◆ TASK
Copy out each of the following records word for word, leaving nothing out.

+-------+

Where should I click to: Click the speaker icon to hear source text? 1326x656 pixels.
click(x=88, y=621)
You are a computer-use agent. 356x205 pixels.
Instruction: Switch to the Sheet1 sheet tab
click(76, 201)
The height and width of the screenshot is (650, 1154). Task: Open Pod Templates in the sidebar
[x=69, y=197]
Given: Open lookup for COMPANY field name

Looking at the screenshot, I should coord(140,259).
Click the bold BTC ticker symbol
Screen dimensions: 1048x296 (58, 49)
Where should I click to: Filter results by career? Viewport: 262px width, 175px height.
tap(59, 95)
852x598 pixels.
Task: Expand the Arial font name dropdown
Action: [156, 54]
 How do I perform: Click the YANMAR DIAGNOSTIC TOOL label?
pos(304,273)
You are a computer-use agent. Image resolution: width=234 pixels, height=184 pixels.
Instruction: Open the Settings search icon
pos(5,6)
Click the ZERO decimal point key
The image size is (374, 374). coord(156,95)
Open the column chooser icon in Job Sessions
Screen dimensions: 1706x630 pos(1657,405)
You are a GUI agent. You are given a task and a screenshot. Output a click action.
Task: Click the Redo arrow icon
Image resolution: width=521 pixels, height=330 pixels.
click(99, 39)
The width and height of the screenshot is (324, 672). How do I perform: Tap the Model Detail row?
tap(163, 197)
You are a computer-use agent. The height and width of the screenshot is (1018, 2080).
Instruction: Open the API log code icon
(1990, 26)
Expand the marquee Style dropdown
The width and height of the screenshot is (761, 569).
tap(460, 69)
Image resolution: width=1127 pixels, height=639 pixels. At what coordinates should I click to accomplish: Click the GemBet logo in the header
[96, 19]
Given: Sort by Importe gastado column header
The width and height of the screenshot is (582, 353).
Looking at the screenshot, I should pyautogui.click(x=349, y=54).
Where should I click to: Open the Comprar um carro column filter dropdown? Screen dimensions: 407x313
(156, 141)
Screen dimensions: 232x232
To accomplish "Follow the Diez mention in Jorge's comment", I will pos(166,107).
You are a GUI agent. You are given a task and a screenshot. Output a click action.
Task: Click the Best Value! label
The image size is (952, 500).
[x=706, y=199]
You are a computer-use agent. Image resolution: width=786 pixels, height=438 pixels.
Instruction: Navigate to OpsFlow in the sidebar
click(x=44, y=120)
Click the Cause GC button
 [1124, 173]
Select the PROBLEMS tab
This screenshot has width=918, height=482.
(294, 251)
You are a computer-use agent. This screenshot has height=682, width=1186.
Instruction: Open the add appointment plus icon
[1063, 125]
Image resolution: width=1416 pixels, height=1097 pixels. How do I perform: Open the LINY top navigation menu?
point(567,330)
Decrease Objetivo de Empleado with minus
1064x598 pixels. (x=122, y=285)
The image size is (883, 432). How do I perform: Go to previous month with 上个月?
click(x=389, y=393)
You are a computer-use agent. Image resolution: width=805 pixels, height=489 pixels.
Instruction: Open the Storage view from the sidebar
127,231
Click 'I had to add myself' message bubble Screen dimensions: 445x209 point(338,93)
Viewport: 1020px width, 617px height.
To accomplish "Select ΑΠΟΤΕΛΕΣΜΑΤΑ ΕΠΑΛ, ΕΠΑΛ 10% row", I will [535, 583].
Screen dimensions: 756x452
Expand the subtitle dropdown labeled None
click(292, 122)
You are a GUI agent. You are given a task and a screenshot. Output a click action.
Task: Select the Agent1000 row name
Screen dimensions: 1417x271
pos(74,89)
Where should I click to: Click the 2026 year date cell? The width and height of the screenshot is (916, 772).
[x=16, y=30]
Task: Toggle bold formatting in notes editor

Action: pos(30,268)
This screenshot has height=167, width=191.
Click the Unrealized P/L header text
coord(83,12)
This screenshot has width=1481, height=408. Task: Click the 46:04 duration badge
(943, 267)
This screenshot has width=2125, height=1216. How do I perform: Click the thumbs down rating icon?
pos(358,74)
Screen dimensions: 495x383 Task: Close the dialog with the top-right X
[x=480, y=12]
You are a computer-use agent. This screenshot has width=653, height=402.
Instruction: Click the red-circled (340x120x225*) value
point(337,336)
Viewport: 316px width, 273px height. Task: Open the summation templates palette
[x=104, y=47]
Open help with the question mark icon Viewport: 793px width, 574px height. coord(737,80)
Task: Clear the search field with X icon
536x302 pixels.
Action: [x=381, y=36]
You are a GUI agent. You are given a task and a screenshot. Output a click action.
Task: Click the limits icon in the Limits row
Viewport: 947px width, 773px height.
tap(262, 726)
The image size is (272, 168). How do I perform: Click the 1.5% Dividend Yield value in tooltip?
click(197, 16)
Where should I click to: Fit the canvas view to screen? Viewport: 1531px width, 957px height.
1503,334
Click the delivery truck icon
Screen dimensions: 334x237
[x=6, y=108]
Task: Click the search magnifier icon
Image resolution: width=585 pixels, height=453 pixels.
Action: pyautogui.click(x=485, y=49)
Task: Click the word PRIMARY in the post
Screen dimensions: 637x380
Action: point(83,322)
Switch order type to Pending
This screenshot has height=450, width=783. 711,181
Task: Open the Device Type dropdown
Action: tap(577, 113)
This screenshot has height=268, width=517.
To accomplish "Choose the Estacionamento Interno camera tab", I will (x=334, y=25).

+-------+

◆ SOLVED EXERCISE
Where should I click to: Click the speaker icon to hear source text? 1326x656 pixels.
click(x=88, y=621)
You are a computer-use agent. 356x205 pixels.
Instruction: Switch to the Sheet1 sheet tab
click(76, 201)
The height and width of the screenshot is (650, 1154). Task: Open Pod Templates in the sidebar
[x=69, y=197]
Given: Open lookup for COMPANY field name

Looking at the screenshot, I should coord(140,259).
Click the bold BTC ticker symbol
Screen dimensions: 1048x296 (58, 49)
Where should I click to: Filter results by career? Viewport: 262px width, 175px height.
tap(59, 95)
852x598 pixels.
Task: Expand the Arial font name dropdown
Action: [156, 54]
 How do I perform: Click the YANMAR DIAGNOSTIC TOOL label?
pos(304,273)
You are a computer-use agent. Image resolution: width=234 pixels, height=184 pixels.
Instruction: Open the Settings search icon
pos(5,6)
Click the ZERO decimal point key
The image size is (374, 374). coord(156,95)
Open the column chooser icon in Job Sessions
Screen dimensions: 1706x630 pos(1657,405)
You are a GUI agent. You are given a task and a screenshot. Output a click action.
Task: Click the Redo arrow icon
Image resolution: width=521 pixels, height=330 pixels.
click(99, 39)
The width and height of the screenshot is (324, 672). How do I perform: Tap the Model Detail row?
tap(163, 197)
You are a computer-use agent. The height and width of the screenshot is (1018, 2080).
Instruction: Open the API log code icon
(1990, 26)
Expand the marquee Style dropdown
The width and height of the screenshot is (761, 569).
tap(460, 69)
Image resolution: width=1127 pixels, height=639 pixels. At what coordinates should I click to accomplish: Click the GemBet logo in the header
[96, 19]
Given: Sort by Importe gastado column header
The width and height of the screenshot is (582, 353).
Looking at the screenshot, I should pyautogui.click(x=349, y=54).
Where should I click to: Open the Comprar um carro column filter dropdown? Screen dimensions: 407x313
(156, 141)
Screen dimensions: 232x232
To accomplish "Follow the Diez mention in Jorge's comment", I will pos(166,107).
You are a GUI agent. You are given a task and a screenshot. Output a click action.
Task: Click the Best Value! label
The image size is (952, 500).
[x=706, y=199]
You are a computer-use agent. Image resolution: width=786 pixels, height=438 pixels.
Instruction: Navigate to OpsFlow in the sidebar
click(x=44, y=120)
Click the Cause GC button
 [1124, 173]
Select the PROBLEMS tab
This screenshot has width=918, height=482.
(294, 251)
You are a computer-use agent. This screenshot has height=682, width=1186.
Instruction: Open the add appointment plus icon
[1063, 125]
Image resolution: width=1416 pixels, height=1097 pixels. How do I perform: Open the LINY top navigation menu?
point(567,330)
Decrease Objetivo de Empleado with minus
1064x598 pixels. (x=122, y=285)
The image size is (883, 432). How do I perform: Go to previous month with 上个月?
click(x=389, y=393)
You are a computer-use agent. Image resolution: width=805 pixels, height=489 pixels.
Instruction: Open the Storage view from the sidebar
127,231
Click 'I had to add myself' message bubble Screen dimensions: 445x209 point(338,93)
Viewport: 1020px width, 617px height.
To accomplish "Select ΑΠΟΤΕΛΕΣΜΑΤΑ ΕΠΑΛ, ΕΠΑΛ 10% row", I will [535, 583].
Screen dimensions: 756x452
Expand the subtitle dropdown labeled None
click(292, 122)
You are a GUI agent. You are given a task and a screenshot. Output a click action.
Task: Select the Agent1000 row name
Screen dimensions: 1417x271
pos(74,89)
Where should I click to: Click the 2026 year date cell? The width and height of the screenshot is (916, 772).
[x=16, y=30]
Task: Toggle bold formatting in notes editor

Action: pos(30,268)
This screenshot has height=167, width=191.
Click the Unrealized P/L header text
coord(83,12)
This screenshot has width=1481, height=408. Task: Click the 46:04 duration badge
(943, 267)
This screenshot has width=2125, height=1216. How do I perform: Click the thumbs down rating icon?
pos(358,74)
Screen dimensions: 495x383 Task: Close the dialog with the top-right X
[x=480, y=12]
You are a computer-use agent. This screenshot has width=653, height=402.
Instruction: Click the red-circled (340x120x225*) value
point(337,336)
Viewport: 316px width, 273px height. Task: Open the summation templates palette
[x=104, y=47]
Open help with the question mark icon Viewport: 793px width, 574px height. coord(737,80)
Task: Clear the search field with X icon
536x302 pixels.
Action: [x=381, y=36]
You are a GUI agent. You are given a task and a screenshot. Output a click action.
Task: Click the limits icon in the Limits row
Viewport: 947px width, 773px height.
tap(262, 726)
The image size is (272, 168). How do I perform: Click the 1.5% Dividend Yield value in tooltip?
click(197, 16)
Where should I click to: Fit the canvas view to screen? Viewport: 1531px width, 957px height.
1503,334
Click the delivery truck icon
Screen dimensions: 334x237
[x=6, y=108]
Task: Click the search magnifier icon
Image resolution: width=585 pixels, height=453 pixels.
Action: pyautogui.click(x=485, y=49)
Task: Click the word PRIMARY in the post
Screen dimensions: 637x380
Action: point(83,322)
Switch order type to Pending
This screenshot has height=450, width=783. 711,181
Task: Open the Device Type dropdown
Action: tap(577, 113)
This screenshot has height=268, width=517.
To accomplish "Choose the Estacionamento Interno camera tab", I will (x=334, y=25).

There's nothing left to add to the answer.